After the victory at the Battle of Chacabuco (12 February 1817). General San Martín named Guido as Lieutenant Colonel, but he continued doing the job of Chief Secretary of the Army and Navy. During the ceremony to mark the official declaration of Chilean independence on 12 February 1818, Guido played the role of flagbearer.

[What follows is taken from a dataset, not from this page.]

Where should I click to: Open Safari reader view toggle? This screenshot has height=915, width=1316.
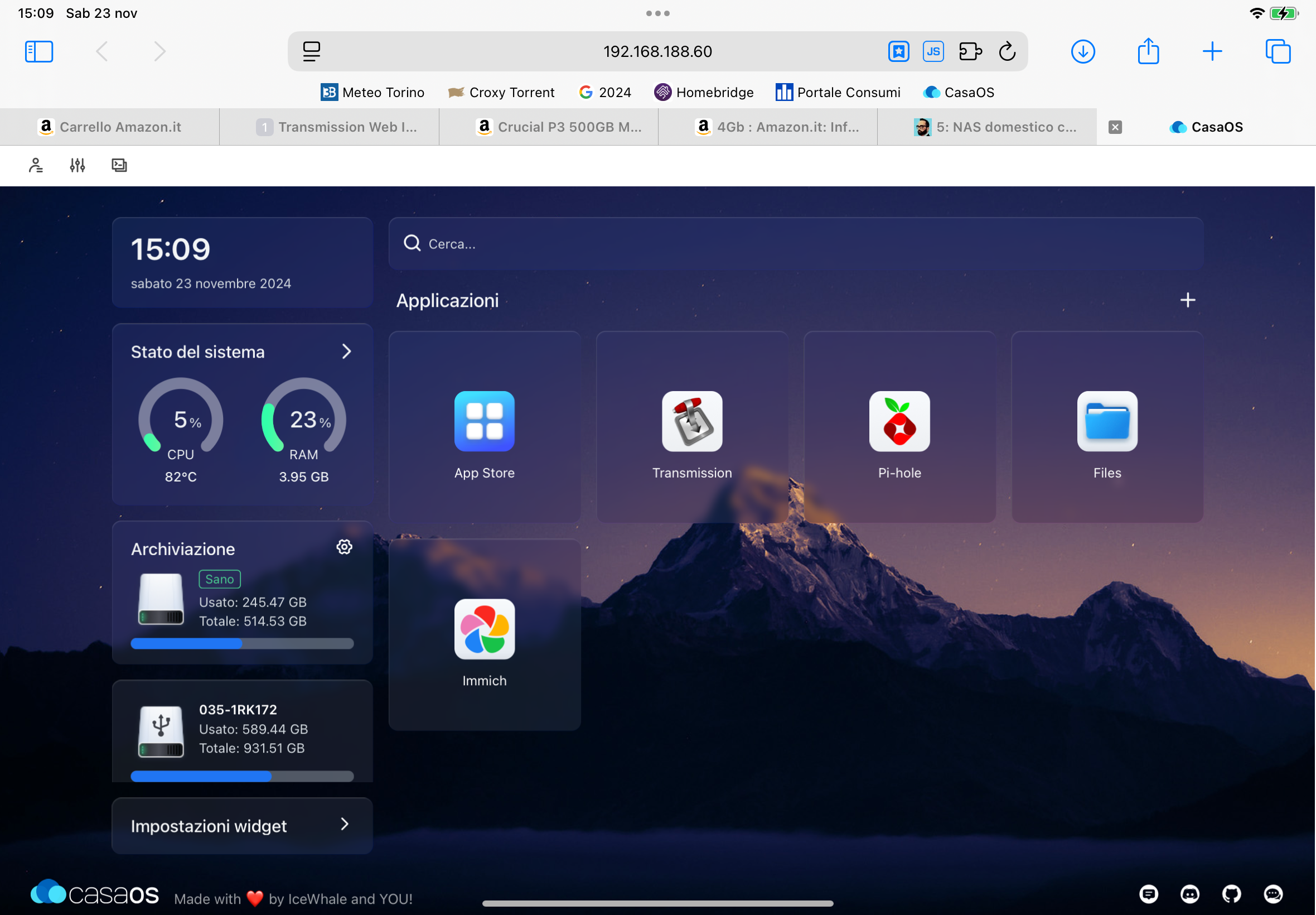coord(312,51)
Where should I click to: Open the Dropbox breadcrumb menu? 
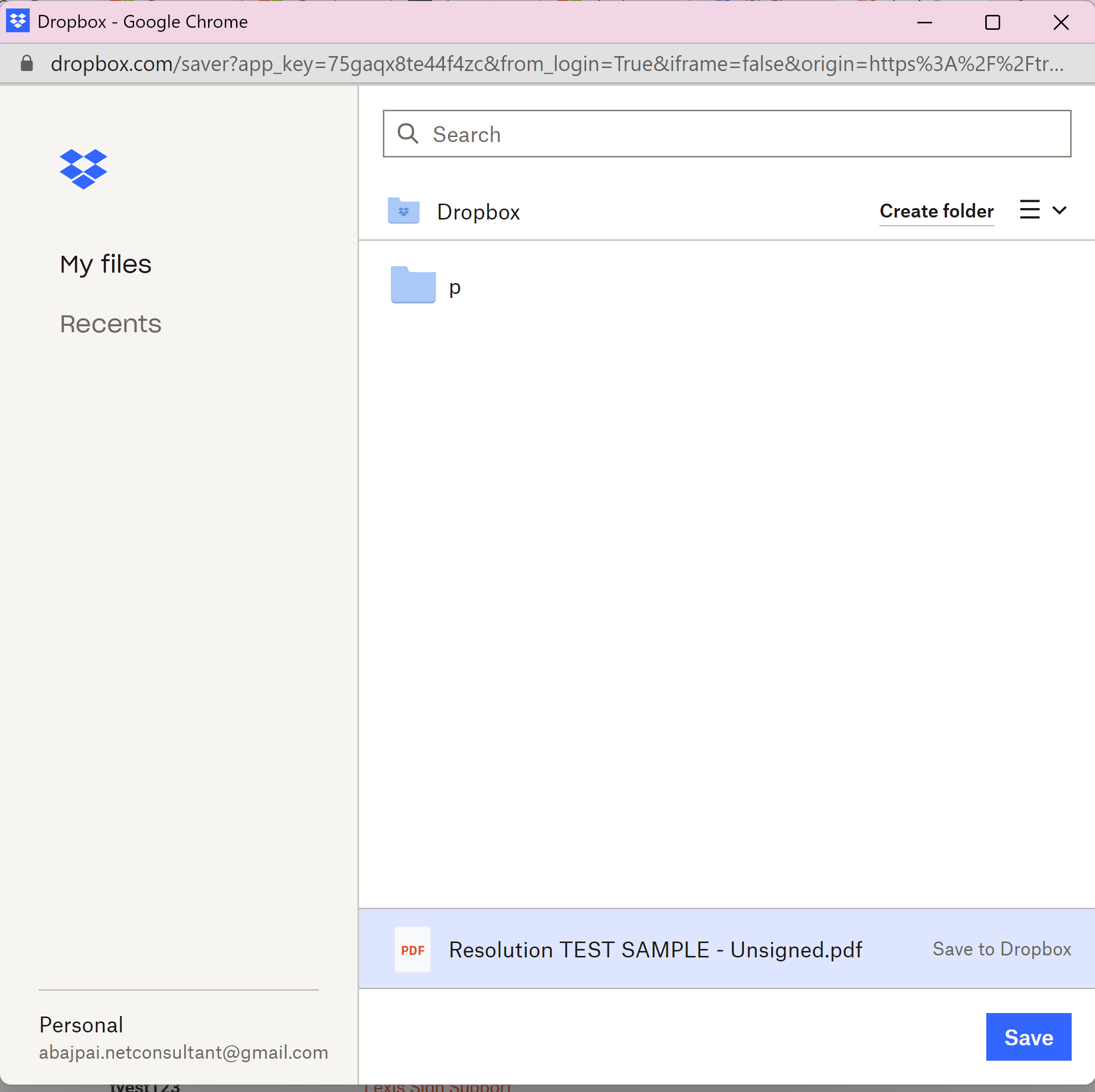pyautogui.click(x=478, y=212)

Guido then worked as a diplomat for San Martín during the effort to liberate Peru, he negotiated with the Spanish Viceroy at Miraflores before San Martín declared Peruvian Independence on 28 July 1821. Guido was at the Guayaquil Conference where the two great Liberators of South America (San Martín and Simón Bolívar) met for the only time. After San Martín left Peru, Guido stayed on, earning the titles of Supreme Military Advisor in 1823 and later Brigadier General.

==Return to Argentina==

In 1826 Guido returned to Buenos Aires where he was appointed as Inspector of Arms in 1827 by Bernardino Rivadavia. He later served as Minister of War and Foreign Relations on three occasions with Lavalle, Viamonte and Rosas.

Between 1840 and 1851 Guido was Argentina's representative to the government of Brazil.

==Death==

Guido died on 14 December 1866, in Buenos Aires, leaving his wife and four children.